> _Task directions_: Render the records below as a numbered list, one line per item, leaving out the blank lines.
━━━━
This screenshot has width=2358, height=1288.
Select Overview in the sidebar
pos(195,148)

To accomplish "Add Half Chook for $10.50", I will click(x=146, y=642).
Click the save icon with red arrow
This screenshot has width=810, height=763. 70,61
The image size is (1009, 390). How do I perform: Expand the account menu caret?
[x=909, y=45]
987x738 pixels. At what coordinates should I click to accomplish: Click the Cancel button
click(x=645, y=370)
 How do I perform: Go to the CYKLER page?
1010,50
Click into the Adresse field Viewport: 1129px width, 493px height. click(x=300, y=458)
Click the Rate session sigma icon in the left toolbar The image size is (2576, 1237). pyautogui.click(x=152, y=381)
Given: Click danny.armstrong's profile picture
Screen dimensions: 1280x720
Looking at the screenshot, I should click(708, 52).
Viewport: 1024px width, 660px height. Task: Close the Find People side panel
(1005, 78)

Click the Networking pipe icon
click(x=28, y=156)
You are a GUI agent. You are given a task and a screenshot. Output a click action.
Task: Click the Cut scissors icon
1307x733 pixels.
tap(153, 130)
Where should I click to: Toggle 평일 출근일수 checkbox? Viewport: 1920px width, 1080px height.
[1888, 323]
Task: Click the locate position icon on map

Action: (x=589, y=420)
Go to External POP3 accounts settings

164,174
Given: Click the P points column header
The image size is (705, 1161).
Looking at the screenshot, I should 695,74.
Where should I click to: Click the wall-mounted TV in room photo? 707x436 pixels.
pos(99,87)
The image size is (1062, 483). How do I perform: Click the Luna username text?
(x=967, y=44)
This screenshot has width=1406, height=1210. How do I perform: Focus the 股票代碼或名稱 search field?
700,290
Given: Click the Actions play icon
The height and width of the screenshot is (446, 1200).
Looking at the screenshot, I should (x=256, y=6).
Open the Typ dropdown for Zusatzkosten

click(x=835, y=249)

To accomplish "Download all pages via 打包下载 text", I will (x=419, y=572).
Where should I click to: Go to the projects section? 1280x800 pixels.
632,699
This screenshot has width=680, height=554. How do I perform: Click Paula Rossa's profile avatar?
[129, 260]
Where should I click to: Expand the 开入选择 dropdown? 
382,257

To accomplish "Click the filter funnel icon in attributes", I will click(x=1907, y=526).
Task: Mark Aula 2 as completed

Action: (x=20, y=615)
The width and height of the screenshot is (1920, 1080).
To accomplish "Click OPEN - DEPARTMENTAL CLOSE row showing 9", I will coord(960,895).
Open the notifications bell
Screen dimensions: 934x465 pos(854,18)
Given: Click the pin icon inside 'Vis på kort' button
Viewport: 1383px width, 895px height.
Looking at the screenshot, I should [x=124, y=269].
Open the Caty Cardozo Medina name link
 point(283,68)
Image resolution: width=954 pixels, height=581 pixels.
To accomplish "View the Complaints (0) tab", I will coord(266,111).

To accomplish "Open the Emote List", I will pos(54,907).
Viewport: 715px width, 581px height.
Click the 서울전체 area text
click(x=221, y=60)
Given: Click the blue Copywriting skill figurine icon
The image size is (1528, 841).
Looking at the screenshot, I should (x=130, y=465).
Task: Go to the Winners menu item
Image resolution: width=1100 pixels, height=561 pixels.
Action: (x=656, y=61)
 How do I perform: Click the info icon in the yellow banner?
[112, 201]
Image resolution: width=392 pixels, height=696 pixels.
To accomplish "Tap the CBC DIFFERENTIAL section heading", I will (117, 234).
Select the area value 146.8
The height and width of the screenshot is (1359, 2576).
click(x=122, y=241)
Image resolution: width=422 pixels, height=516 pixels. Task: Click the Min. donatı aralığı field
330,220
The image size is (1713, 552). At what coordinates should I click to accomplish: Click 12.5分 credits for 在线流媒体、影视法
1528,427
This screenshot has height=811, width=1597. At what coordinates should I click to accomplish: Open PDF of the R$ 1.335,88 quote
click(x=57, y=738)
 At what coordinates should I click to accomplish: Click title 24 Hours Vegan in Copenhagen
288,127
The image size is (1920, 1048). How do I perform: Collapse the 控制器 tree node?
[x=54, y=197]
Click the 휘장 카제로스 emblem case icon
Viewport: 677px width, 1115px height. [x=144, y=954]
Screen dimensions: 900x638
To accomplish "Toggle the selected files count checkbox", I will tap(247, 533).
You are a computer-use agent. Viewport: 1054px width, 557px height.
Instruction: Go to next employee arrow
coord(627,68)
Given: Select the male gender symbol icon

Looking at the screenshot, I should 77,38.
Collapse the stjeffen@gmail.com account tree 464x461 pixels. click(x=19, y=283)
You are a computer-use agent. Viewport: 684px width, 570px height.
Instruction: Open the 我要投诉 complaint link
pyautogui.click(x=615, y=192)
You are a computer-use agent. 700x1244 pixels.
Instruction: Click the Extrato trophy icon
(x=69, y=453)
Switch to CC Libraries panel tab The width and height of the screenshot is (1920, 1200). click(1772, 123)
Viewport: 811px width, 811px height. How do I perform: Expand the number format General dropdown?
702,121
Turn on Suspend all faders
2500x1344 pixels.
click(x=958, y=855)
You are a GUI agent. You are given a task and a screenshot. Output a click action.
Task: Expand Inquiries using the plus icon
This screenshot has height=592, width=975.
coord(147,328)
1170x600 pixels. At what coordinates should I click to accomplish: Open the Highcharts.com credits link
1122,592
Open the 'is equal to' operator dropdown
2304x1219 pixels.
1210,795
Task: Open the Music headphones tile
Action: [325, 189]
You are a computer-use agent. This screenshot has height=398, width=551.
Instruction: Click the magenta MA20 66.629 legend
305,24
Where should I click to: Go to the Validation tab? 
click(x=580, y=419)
━━━━
> _Answer to the task_:
1. This screenshot has width=2358, height=1288.
2. Select Overview in the sidebar
3. pos(195,148)
4. To accomplish "Add Half Chook for $10.50", I will click(x=146, y=642).
5. Click the save icon with red arrow
6. This screenshot has width=810, height=763. 70,61
7. The image size is (1009, 390). How do I perform: Expand the account menu caret?
8. [x=909, y=45]
9. 987x738 pixels. At what coordinates should I click to accomplish: Click the Cancel button
10. click(x=645, y=370)
11.  How do I perform: Go to the CYKLER page?
12. 1010,50
13. Click into the Adresse field Viewport: 1129px width, 493px height. click(x=300, y=458)
14. Click the Rate session sigma icon in the left toolbar The image size is (2576, 1237). pyautogui.click(x=152, y=381)
15. Given: Click danny.armstrong's profile picture
16. Screen dimensions: 1280x720
17. Looking at the screenshot, I should click(708, 52).
18. Viewport: 1024px width, 660px height. Task: Close the Find People side panel
19. (1005, 78)
20. Click the Networking pipe icon
21. click(x=28, y=156)
22. You are a GUI agent. You are given a task and a screenshot. Output a click action.
23. Task: Click the Cut scissors icon
24. 1307x733 pixels.
25. tap(153, 130)
26. Where should I click to: Toggle 평일 출근일수 checkbox? Viewport: 1920px width, 1080px height.
27. [1888, 323]
28. Task: Click the locate position icon on map
29. Action: (x=589, y=420)
30. Go to External POP3 accounts settings
31. 164,174
32. Given: Click the P points column header
33. The image size is (705, 1161).
34. Looking at the screenshot, I should 695,74.
35. Where should I click to: Click the wall-mounted TV in room photo? 707x436 pixels.
36. pos(99,87)
37. The image size is (1062, 483). How do I perform: Click the Luna username text?
38. (x=967, y=44)
39. This screenshot has width=1406, height=1210. How do I perform: Focus the 股票代碼或名稱 search field?
40. 700,290
41. Given: Click the Actions play icon
42. The height and width of the screenshot is (446, 1200).
43. Looking at the screenshot, I should (x=256, y=6).
44. Open the Typ dropdown for Zusatzkosten
45. click(x=835, y=249)
46. To accomplish "Download all pages via 打包下载 text", I will (x=419, y=572).
47. Where should I click to: Go to the projects section? 1280x800 pixels.
48. 632,699
49. This screenshot has width=680, height=554. How do I perform: Click Paula Rossa's profile avatar?
50. [129, 260]
51. Where should I click to: Expand the 开入选择 dropdown? 
52. 382,257
53. To accomplish "Click the filter funnel icon in attributes", I will click(x=1907, y=526).
54. Task: Mark Aula 2 as completed
55. Action: (x=20, y=615)
56. The width and height of the screenshot is (1920, 1080).
57. To accomplish "Click OPEN - DEPARTMENTAL CLOSE row showing 9", I will coord(960,895).
58. Open the notifications bell
59. Screen dimensions: 934x465 pos(854,18)
60. Given: Click the pin icon inside 'Vis på kort' button
61. Viewport: 1383px width, 895px height.
62. Looking at the screenshot, I should [x=124, y=269].
63. Open the Caty Cardozo Medina name link
64.  point(283,68)
65. Image resolution: width=954 pixels, height=581 pixels.
66. To accomplish "View the Complaints (0) tab", I will coord(266,111).
67. To accomplish "Open the Emote List", I will pos(54,907).
68. Viewport: 715px width, 581px height.
69. Click the 서울전체 area text
70. click(x=221, y=60)
71. Given: Click the blue Copywriting skill figurine icon
72. The image size is (1528, 841).
73. Looking at the screenshot, I should (x=130, y=465).
74. Task: Go to the Winners menu item
75. Image resolution: width=1100 pixels, height=561 pixels.
76. Action: (x=656, y=61)
77.  How do I perform: Click the info icon in the yellow banner?
78. [112, 201]
79. Image resolution: width=392 pixels, height=696 pixels.
80. To accomplish "Tap the CBC DIFFERENTIAL section heading", I will (117, 234).
81. Select the area value 146.8
82. The height and width of the screenshot is (1359, 2576).
83. click(x=122, y=241)
84. Image resolution: width=422 pixels, height=516 pixels. Task: Click the Min. donatı aralığı field
85. 330,220
86. The image size is (1713, 552). At what coordinates should I click to accomplish: Click 12.5分 credits for 在线流媒体、影视法
87. 1528,427
88. This screenshot has height=811, width=1597. At what coordinates should I click to accomplish: Open PDF of the R$ 1.335,88 quote
89. click(x=57, y=738)
90.  At what coordinates should I click to accomplish: Click title 24 Hours Vegan in Copenhagen
91. 288,127
92. The image size is (1920, 1048). How do I perform: Collapse the 控制器 tree node?
93. [x=54, y=197]
94. Click the 휘장 카제로스 emblem case icon
95. Viewport: 677px width, 1115px height. [x=144, y=954]
96. Screen dimensions: 900x638
97. To accomplish "Toggle the selected files count checkbox", I will tap(247, 533).
98. You are a computer-use agent. Viewport: 1054px width, 557px height.
99. Instruction: Go to next employee arrow
100. coord(627,68)
101. Given: Select the male gender symbol icon
102. Looking at the screenshot, I should 77,38.
103. Collapse the stjeffen@gmail.com account tree 464x461 pixels. click(x=19, y=283)
104. You are a computer-use agent. Viewport: 684px width, 570px height.
105. Instruction: Open the 我要投诉 complaint link
106. pyautogui.click(x=615, y=192)
107. You are a computer-use agent. 700x1244 pixels.
108. Instruction: Click the Extrato trophy icon
109. (x=69, y=453)
110. Switch to CC Libraries panel tab The width and height of the screenshot is (1920, 1200). click(1772, 123)
111. Viewport: 811px width, 811px height. How do I perform: Expand the number format General dropdown?
112. 702,121
113. Turn on Suspend all faders
114. 2500x1344 pixels.
115. click(x=958, y=855)
116. You are a GUI agent. You are given a task and a screenshot. Output a click action.
117. Task: Expand Inquiries using the plus icon
118. This screenshot has height=592, width=975.
119. coord(147,328)
120. 1170x600 pixels. At what coordinates should I click to accomplish: Open the Highcharts.com credits link
121. 1122,592
122. Open the 'is equal to' operator dropdown
123. 2304x1219 pixels.
124. 1210,795
125. Task: Open the Music headphones tile
126. Action: [325, 189]
127. You are a computer-use agent. This screenshot has height=398, width=551.
128. Instruction: Click the magenta MA20 66.629 legend
129. 305,24
130. Where should I click to: Go to the Validation tab? 
131. click(x=580, y=419)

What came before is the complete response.